Unter dem Tenor solcher und ähnlicher Fragen stand das philosophische Kolloquium mit dem Titel Menschenrechte und Religion, zu dem das Institut für Philosophie Mitte Januar 2009 einlud. Auf dem Bildungsschloss Wendgräben diskutierten Studierende, Lehrerinnen und Lehrer aus dem gesamten Bundesgebiet sowie eine zwölfköpfige Delegation des "Internationalen Menschenrechtsforum Luzern" (IHRF), insgesamt rund 60 Teilnehmer, unter anderem die Referate von Professor Dr. Georg Lohman, Professor Dr. Hans Joas, Dr. Anne Duncker und nicht zuletzt das Referat des IHRF-StudentTeams aus Luzern. Die große Resonanz der Veranstaltung war nicht nur dem Thema, sondern auch dem prominentesten Vortragenden Hans Joas geschuldet.

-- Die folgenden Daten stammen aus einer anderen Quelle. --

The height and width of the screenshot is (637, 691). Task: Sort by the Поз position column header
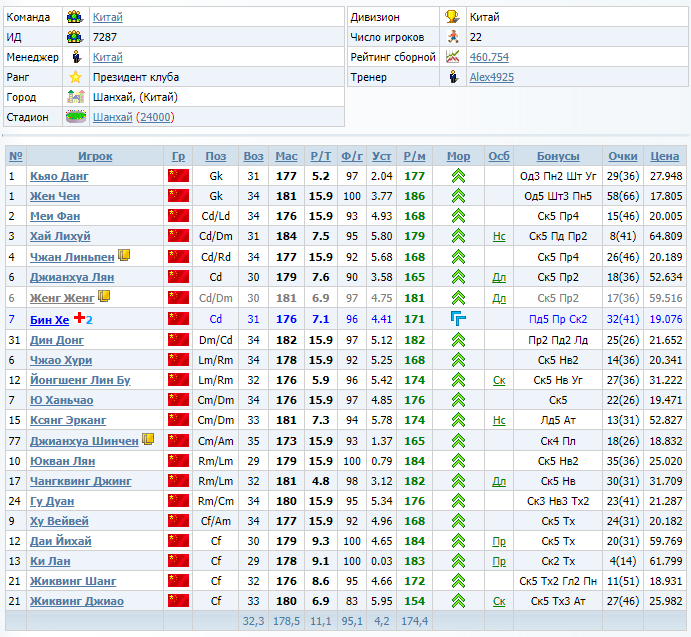(216, 156)
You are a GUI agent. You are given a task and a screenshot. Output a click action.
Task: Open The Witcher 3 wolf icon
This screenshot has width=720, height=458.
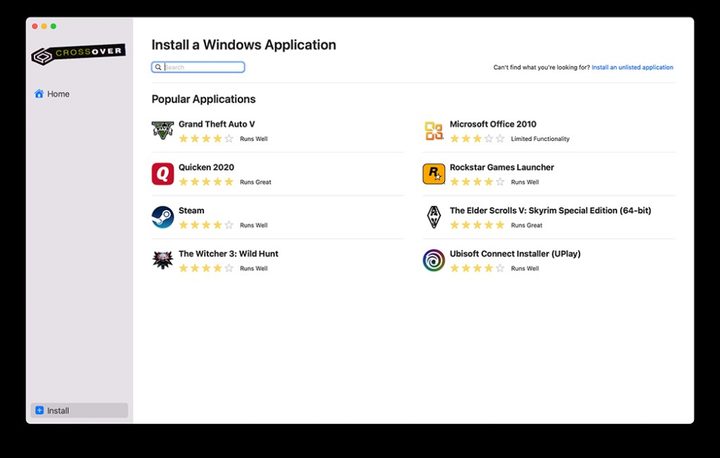pos(162,260)
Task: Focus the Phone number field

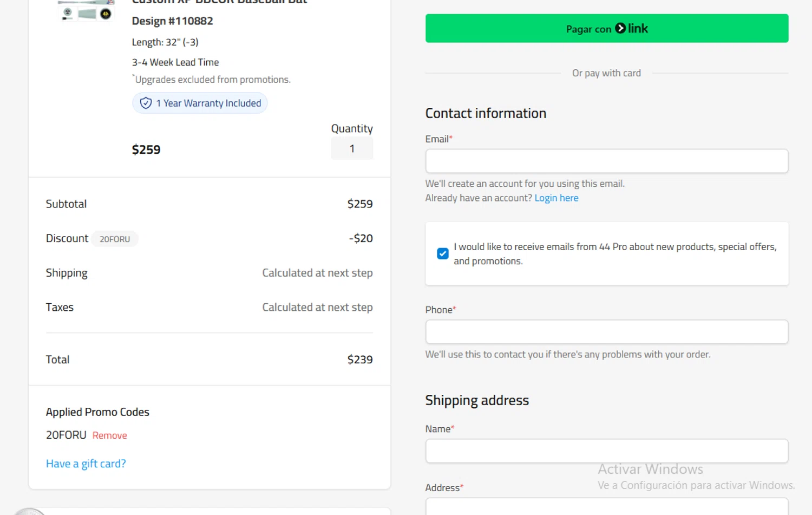Action: click(x=606, y=331)
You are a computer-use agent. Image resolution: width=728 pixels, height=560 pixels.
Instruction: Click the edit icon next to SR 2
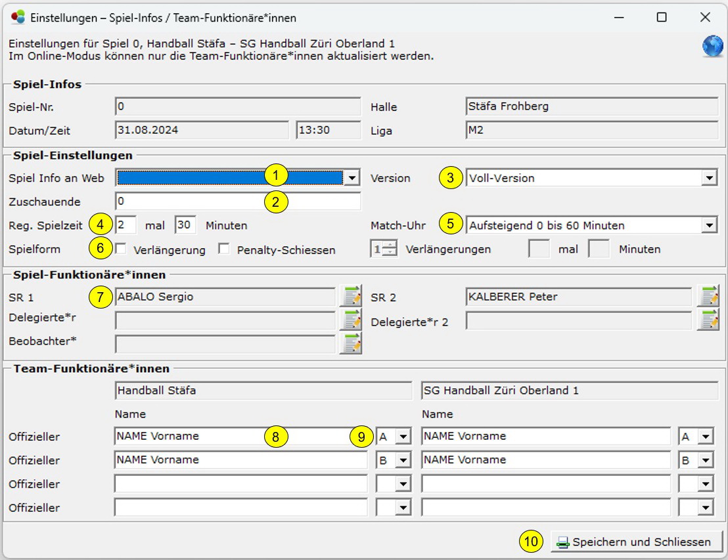pyautogui.click(x=708, y=297)
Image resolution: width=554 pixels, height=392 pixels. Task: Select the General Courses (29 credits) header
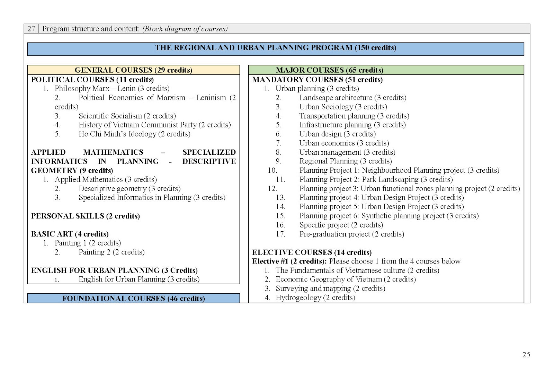[x=133, y=70]
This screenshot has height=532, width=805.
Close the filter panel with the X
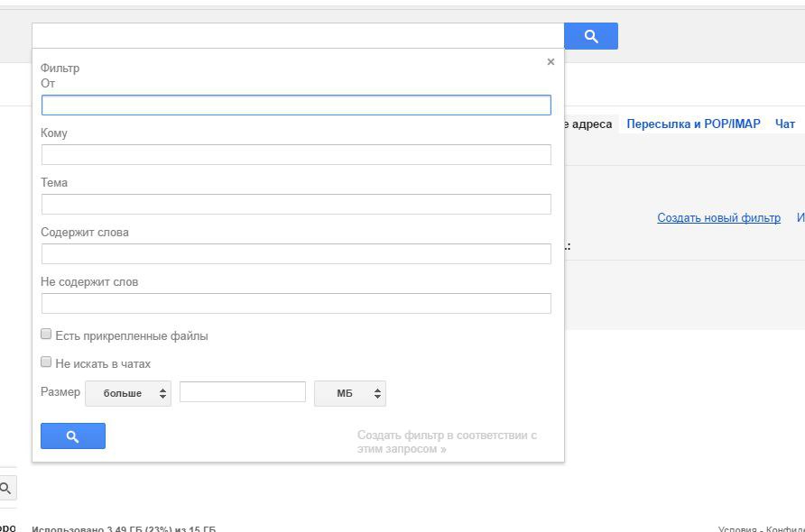(x=551, y=62)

Hans Joas weist mit dem Titel Menschenwürde als Sakralisierung der Person auf den kulturgeschichtlichen Prozess hin, dass in einer Gesellschaft dasjenige, was als fraglos gut (wertvoll) betrachtet wird, Veränderungen unterliegt. Solch eine Veränderung begegnet uns beispielsweise im Würdebegriff. Es ist geschichtlich nachzuzeichnen, so Hans Joas, dass im 18. Jahrhundert damit begonnen wurde, die als abstoßend und unerträglich empfundene Folter abzuschaffen, wobei diese vorher als legitimes Werkzeug der Wahrheitsfindung diente.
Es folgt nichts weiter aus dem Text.